3. Fragility: Moreover, high implementation costs of partial fixes, coupled with the low probability of their trigger, $p_\texttt{fail}$ , make this approach less appealing for a practical adoption.

Given these challenges, we advocate for a robust and straightforward approach: implementing a full rollback mechanism described below.

Proposal outline

Our proposed solution involves an in-protocol rollback mechanism, designed to address corrupted states effectively. Below is a visual representation of the process. Notation: "MB N" stands for the N-th main shard block, "SB i" — a block of $i$ -th execution shard.

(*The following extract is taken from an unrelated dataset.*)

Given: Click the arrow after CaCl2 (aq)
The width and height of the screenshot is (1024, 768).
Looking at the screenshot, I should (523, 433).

Security and rollbacks article_3.png

Steps:

What we want to achieve:
- Fork from the last finalized state.
- Slash malicious validators.
- Reassign validators on the problematic shard.
Protocol processing: Upon processing a rollback transaction in a main shard block:

1. Initiation step: Check the fraud proof of a malicious behavior

Footnote: The fraud proof submitted in the initiation step is used to demonstrate that malicious behavior occurred in the network. This proof can take the form of a zk proof or a combination of transaction data and a state witness, similar to the approach used in optimistic rollups. Because the malicious state roots are stored on-chain, each node has access to these roots and can independently revalidate the fraud proof against the known malicious state roots. This decentralized validation ensures that the proof is correct and that the rollback is justified.

2. Get the header of the last finalized main shard block, $\texttt{MB}$ .

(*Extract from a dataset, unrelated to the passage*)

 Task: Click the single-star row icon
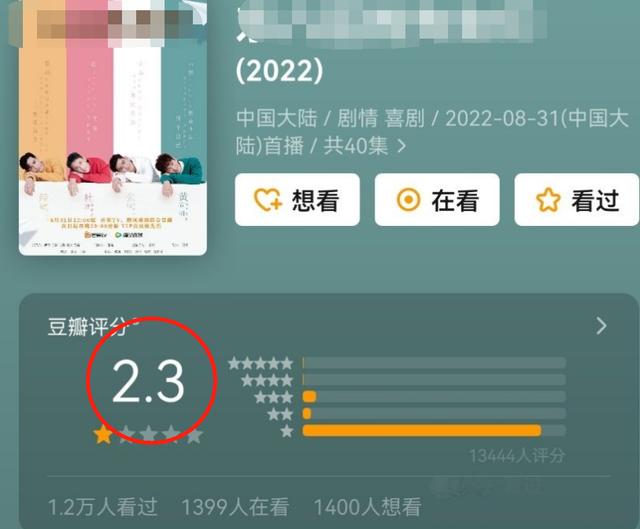coord(287,431)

3. Set the main chain state root to the last finalized state root, $\texttt{MB.root}.$ Continue to work with this state root.

4. Set the shard blocks hashes to the hashes of shard blocks that were finalized by $\texttt{MB}$ : $\texttt{currentBlock.shardBlockHashes = MB.shardBlockHashes}$ .

5. Slash malicious actors — nodes who signed the fraudulent block.

6. Update consensus parameters and reassign validators if necessary.

7. Set extra info about the rollback in the block header:

Similar to Ethereum we could introduce $\texttt{extraData}$ field and in case of a rollback set it to the following string: $\texttt{encode("rollback", rollback\_counter, MB.height, reason, malicious\_shard\_id)}.$

Benefits

The existence of an in-protocol rollback mechanism allows for a smaller committee size, making the system more efficient and scalable. By embedding a rollback mechanism within the protocol, we disincentivize malicious parties to attempt attacks. Knowing that any corruption they cause will be automatically corrected, attackers are less likely to invest resources in such efforts. The impact of any successful attack is limited to the time scale before zk finalization, which is currently on the order of tens of minutes. As research in proof systems advances, we expect this time scale to decrease, further reducing the potential impact of malicious activities.
The proposed solution is both simple and robust, providing a straightforward method to address corrupted states. This simplicity helps in maintaining the integrity of the system without introducing unnecessary complexity.

Final thoughts and further directions

While the proposed mechanism outlined above meets current requirements, there are several areas identified for enhancement and further exploration within the context of zkSharding, including:

Integration of the Sync Committee, in particular managing correct L1↔L2 communication
Compatibility with the recently proposed cross-shard communication and transaction ordering protocol, ShardDAG

We will continue to publish research on these topics in the near future. Stay up to date via our X profile or the blog.

In summary, the probability of malicious activity within our system is set to a reasonably low value, and the protocol is designed to automatically detect and fix such issues. The design of our protocol, which ensures that all shards operate under a unified framework, allows us to minimize reliance on optimistic assumptions about validator behavior.